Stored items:
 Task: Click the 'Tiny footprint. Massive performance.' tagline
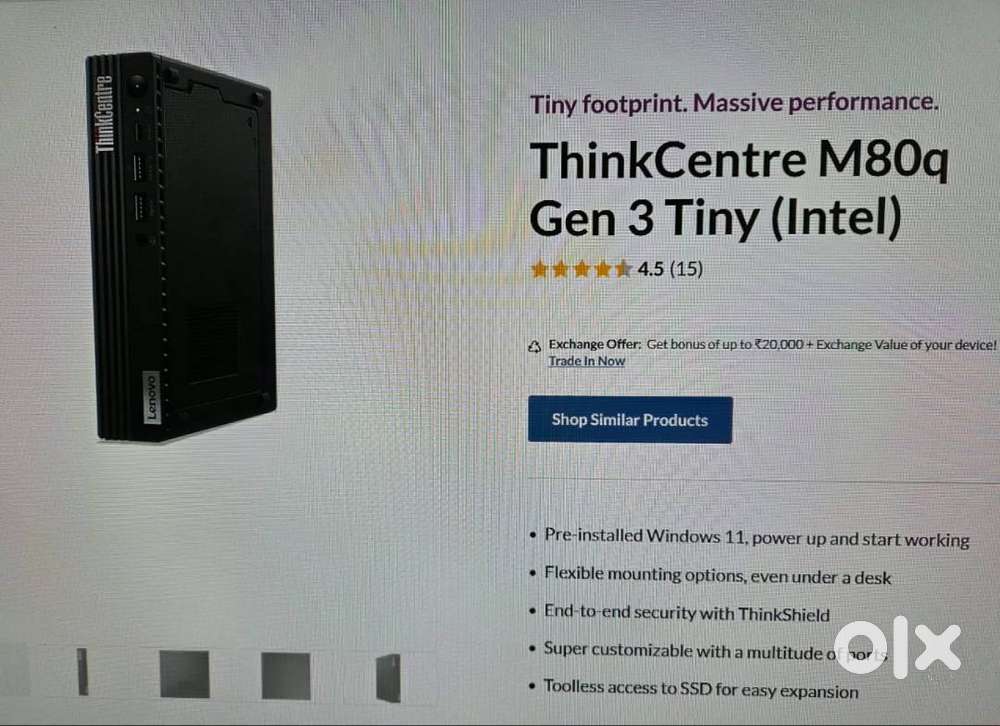click(734, 103)
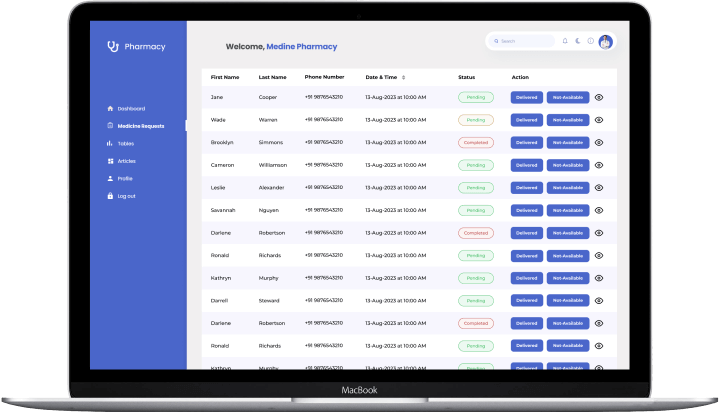Click the Dashboard home icon in sidebar
Image resolution: width=720 pixels, height=412 pixels.
tap(109, 108)
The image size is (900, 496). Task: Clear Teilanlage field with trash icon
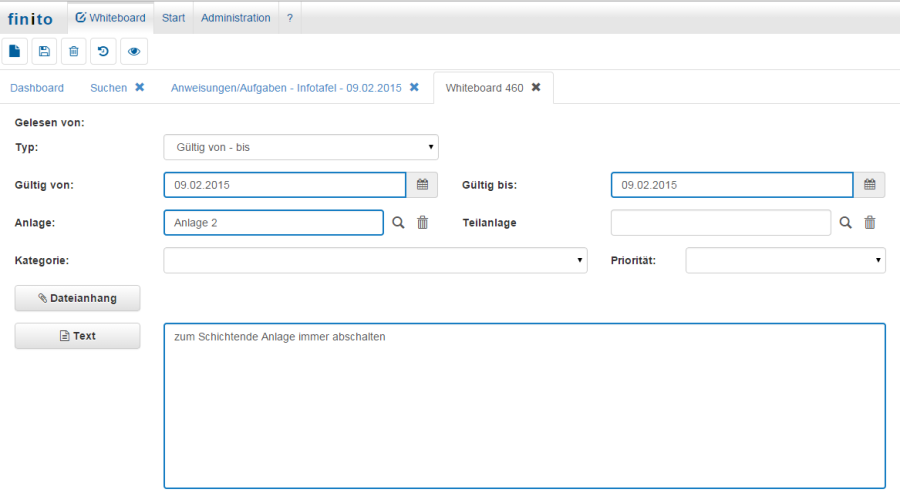point(870,223)
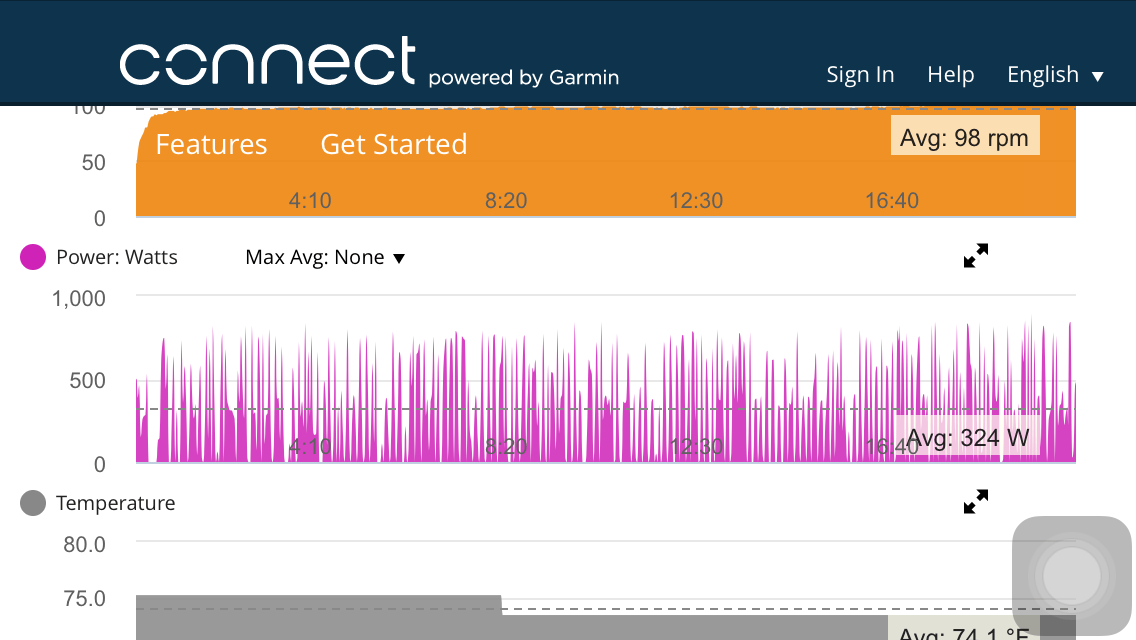Image resolution: width=1136 pixels, height=640 pixels.
Task: Click the 4:10 marker on the Power chart
Action: [310, 446]
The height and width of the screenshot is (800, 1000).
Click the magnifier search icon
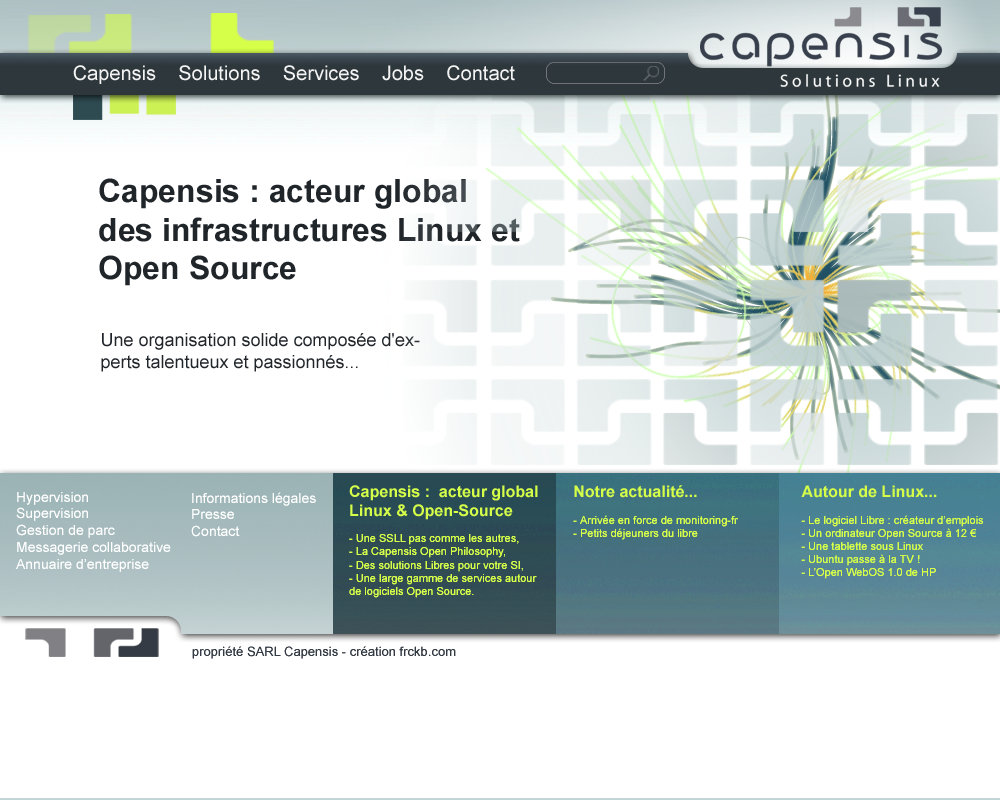point(652,73)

PROBLEM REQUIREMENTS: Using the data above, print every line exactly, omitting pictures.

OUTPUT OF THE TASK:
 Task: Click the 'Tiny footprint. Massive performance.' tagline
click(734, 103)
Click the Dashboard home icon in sidebar
Image resolution: width=720 pixels, height=412 pixels.
tap(109, 108)
The image size is (900, 496). Task: Clear Teilanlage field with trash icon
point(870,223)
Image resolution: width=1136 pixels, height=640 pixels.
Task: Click the 4:10 marker on the Power chart
Action: [310, 446]
The height and width of the screenshot is (800, 1000).
Click the magnifier search icon
point(652,73)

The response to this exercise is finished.